- DESCRIPTION OF THE TASK -
Write out the rows from the line containing "Verband [button] (548, 64)" through the line containing "info@gudemeis.com (49, 721)", replacing "Impressum" with "Legal Notice" and keeping everything else unchanged.

- MATERIALS PROVIDED -
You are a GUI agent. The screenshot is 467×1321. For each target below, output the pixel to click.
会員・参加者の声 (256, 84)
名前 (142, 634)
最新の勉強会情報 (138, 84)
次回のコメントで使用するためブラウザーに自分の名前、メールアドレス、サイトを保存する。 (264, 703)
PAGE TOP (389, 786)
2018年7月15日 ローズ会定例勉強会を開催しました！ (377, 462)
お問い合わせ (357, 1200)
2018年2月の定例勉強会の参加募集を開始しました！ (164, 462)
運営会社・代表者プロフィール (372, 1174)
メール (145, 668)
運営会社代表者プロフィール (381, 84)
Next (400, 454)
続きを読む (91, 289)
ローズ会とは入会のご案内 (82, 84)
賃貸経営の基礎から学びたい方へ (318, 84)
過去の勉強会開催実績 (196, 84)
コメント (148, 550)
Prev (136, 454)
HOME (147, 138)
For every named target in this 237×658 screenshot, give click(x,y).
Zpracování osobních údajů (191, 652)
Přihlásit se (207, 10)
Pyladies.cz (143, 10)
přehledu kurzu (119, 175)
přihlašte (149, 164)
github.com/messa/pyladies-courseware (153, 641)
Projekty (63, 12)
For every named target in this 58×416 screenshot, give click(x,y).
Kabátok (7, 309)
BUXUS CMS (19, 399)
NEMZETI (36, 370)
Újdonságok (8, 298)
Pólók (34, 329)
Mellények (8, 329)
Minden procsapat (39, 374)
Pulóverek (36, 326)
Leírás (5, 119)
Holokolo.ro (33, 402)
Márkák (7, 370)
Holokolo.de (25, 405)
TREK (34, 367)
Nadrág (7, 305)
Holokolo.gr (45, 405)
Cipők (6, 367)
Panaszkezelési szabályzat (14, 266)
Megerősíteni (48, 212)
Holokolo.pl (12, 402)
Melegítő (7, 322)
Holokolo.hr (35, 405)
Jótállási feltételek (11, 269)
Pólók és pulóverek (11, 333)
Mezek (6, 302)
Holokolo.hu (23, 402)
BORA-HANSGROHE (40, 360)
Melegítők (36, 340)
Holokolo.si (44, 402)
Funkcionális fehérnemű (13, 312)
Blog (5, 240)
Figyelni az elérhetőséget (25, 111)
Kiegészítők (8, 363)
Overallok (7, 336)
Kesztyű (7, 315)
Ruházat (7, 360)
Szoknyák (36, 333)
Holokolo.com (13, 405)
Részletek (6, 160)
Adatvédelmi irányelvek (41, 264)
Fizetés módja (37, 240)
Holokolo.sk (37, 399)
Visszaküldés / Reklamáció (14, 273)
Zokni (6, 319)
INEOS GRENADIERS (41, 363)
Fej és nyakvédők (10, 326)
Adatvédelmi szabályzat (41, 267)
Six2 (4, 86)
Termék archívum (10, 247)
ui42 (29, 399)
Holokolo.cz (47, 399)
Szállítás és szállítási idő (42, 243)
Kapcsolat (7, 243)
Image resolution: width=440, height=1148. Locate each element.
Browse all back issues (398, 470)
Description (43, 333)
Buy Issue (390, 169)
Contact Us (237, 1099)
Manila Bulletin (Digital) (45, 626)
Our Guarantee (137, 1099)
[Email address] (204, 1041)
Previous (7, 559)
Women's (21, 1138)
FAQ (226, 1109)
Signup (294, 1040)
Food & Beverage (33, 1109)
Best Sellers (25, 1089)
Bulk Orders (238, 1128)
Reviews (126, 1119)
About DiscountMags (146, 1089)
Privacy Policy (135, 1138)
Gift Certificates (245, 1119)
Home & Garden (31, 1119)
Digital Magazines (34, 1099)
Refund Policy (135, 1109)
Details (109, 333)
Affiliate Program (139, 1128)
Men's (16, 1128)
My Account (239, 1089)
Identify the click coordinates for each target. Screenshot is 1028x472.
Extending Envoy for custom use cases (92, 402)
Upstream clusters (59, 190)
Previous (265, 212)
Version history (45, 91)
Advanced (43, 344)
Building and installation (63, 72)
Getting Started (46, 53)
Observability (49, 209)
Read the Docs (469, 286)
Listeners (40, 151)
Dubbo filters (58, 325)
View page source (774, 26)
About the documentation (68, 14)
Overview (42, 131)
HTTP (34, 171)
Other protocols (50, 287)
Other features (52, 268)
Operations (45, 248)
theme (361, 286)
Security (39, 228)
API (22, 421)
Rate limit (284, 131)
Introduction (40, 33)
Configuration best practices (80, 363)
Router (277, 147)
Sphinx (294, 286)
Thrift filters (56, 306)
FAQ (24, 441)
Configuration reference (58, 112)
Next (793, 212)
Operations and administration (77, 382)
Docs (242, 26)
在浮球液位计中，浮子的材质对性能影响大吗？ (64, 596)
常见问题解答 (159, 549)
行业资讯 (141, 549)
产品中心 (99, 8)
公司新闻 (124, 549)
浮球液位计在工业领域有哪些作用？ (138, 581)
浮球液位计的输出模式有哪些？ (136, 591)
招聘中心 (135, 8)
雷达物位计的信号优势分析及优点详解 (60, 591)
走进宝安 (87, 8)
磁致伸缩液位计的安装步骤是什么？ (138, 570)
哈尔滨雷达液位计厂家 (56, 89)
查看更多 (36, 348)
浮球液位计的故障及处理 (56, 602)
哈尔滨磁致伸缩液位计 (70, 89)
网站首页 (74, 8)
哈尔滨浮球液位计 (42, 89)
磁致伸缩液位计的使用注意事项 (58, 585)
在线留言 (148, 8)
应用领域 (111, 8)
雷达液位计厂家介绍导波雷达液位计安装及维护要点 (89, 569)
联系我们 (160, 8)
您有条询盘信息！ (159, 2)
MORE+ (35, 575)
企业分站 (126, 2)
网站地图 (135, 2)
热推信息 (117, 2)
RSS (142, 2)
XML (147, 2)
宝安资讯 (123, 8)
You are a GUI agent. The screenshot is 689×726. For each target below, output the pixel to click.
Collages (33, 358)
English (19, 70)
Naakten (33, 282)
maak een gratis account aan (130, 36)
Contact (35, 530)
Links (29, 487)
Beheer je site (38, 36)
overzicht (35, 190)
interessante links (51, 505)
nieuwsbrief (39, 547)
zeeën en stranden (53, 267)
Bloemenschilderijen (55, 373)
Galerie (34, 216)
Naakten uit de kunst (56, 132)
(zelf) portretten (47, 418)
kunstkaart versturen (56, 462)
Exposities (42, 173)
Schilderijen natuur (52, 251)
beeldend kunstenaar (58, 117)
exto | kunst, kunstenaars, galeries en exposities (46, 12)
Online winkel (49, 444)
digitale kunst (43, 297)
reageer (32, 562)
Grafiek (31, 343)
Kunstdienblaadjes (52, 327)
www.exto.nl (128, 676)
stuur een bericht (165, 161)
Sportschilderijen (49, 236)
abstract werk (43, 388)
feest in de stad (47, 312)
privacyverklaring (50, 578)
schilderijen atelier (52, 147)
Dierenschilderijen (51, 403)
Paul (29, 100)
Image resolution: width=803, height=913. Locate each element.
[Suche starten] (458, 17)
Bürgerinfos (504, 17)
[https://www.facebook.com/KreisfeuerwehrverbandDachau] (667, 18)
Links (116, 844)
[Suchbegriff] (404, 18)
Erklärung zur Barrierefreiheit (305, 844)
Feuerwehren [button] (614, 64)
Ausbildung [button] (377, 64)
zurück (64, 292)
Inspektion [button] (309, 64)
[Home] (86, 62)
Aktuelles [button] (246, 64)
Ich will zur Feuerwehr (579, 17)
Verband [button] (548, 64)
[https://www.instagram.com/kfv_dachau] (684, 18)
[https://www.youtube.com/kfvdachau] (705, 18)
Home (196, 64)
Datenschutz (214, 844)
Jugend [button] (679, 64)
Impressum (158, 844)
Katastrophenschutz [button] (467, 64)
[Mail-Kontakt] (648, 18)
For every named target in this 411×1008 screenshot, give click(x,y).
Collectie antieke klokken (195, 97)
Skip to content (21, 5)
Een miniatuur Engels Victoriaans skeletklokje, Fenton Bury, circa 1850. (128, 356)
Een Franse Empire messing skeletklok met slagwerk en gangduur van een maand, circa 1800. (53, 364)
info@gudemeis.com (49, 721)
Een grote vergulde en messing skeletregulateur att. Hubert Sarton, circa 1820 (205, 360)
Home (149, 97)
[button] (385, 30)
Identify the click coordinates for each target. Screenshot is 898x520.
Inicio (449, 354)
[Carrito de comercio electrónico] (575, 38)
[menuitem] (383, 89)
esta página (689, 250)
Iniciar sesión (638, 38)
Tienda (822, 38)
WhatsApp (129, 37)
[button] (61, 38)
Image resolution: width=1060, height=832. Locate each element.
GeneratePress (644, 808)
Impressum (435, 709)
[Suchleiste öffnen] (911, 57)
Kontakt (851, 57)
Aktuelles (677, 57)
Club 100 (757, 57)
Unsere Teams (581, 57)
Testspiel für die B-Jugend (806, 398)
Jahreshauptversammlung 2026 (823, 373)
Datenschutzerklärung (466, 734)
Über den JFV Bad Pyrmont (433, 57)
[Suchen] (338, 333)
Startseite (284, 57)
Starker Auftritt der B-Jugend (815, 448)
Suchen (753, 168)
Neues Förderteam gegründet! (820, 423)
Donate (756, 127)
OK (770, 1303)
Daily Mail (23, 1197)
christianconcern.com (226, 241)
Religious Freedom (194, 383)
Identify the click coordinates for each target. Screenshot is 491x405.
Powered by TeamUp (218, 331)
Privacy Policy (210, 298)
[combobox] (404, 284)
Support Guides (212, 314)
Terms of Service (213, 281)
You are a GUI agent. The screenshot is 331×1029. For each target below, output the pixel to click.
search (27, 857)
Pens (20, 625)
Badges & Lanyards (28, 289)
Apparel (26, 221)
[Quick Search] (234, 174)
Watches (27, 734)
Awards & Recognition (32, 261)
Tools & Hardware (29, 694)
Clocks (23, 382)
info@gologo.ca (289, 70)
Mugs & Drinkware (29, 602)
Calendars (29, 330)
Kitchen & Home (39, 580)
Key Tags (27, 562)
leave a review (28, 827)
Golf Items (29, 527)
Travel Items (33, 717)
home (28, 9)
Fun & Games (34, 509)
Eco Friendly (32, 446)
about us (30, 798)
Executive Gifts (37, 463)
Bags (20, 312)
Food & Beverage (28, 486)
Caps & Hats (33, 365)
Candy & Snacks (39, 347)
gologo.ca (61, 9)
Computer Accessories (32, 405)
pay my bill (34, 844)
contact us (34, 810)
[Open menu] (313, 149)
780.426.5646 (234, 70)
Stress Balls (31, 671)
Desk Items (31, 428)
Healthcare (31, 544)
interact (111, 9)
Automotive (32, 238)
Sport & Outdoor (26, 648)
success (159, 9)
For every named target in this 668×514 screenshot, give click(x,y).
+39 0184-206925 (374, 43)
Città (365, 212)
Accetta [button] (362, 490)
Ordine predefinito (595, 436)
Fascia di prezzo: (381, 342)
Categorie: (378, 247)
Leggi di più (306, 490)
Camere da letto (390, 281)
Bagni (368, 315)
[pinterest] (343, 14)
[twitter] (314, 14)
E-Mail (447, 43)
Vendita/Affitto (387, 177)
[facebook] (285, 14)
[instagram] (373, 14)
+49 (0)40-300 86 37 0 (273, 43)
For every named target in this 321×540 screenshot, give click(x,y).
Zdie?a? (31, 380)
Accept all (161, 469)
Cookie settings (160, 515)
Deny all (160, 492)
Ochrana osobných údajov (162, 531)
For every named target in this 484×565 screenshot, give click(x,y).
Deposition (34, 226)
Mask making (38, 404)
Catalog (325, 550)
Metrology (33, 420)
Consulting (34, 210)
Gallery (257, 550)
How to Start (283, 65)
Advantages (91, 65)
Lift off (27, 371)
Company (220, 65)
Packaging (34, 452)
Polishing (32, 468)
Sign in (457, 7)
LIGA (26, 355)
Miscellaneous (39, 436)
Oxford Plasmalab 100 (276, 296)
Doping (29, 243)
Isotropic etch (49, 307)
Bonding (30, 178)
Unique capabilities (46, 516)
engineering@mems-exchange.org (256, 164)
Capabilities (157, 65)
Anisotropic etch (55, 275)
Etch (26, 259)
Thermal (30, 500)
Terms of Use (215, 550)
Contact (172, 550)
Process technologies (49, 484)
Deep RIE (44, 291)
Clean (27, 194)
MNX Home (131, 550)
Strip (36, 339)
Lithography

- PROBLEM SOLUTION -
Verband [button] (548, 64)
[https://www.instagram.com/kfv_dachau] (684, 18)
[https://www.youtube.com/kfvdachau] (705, 18)
Home (196, 64)
Datenschutz (214, 844)
Jugend [button] (679, 64)
Legal Notice (158, 844)
Katastrophenschutz [button] (467, 64)
[Mail-Kontakt] (648, 18)
For every named target in this 411×1008 screenshot, give click(x,y).
Collectie antieke klokken (195, 97)
Skip to content (21, 5)
Een miniatuur Engels Victoriaans skeletklokje, Fenton Bury, circa 1850. (128, 356)
Een Franse Empire messing skeletklok met slagwerk en gangduur van een maand, circa 1800. (53, 364)
info@gudemeis.com (49, 721)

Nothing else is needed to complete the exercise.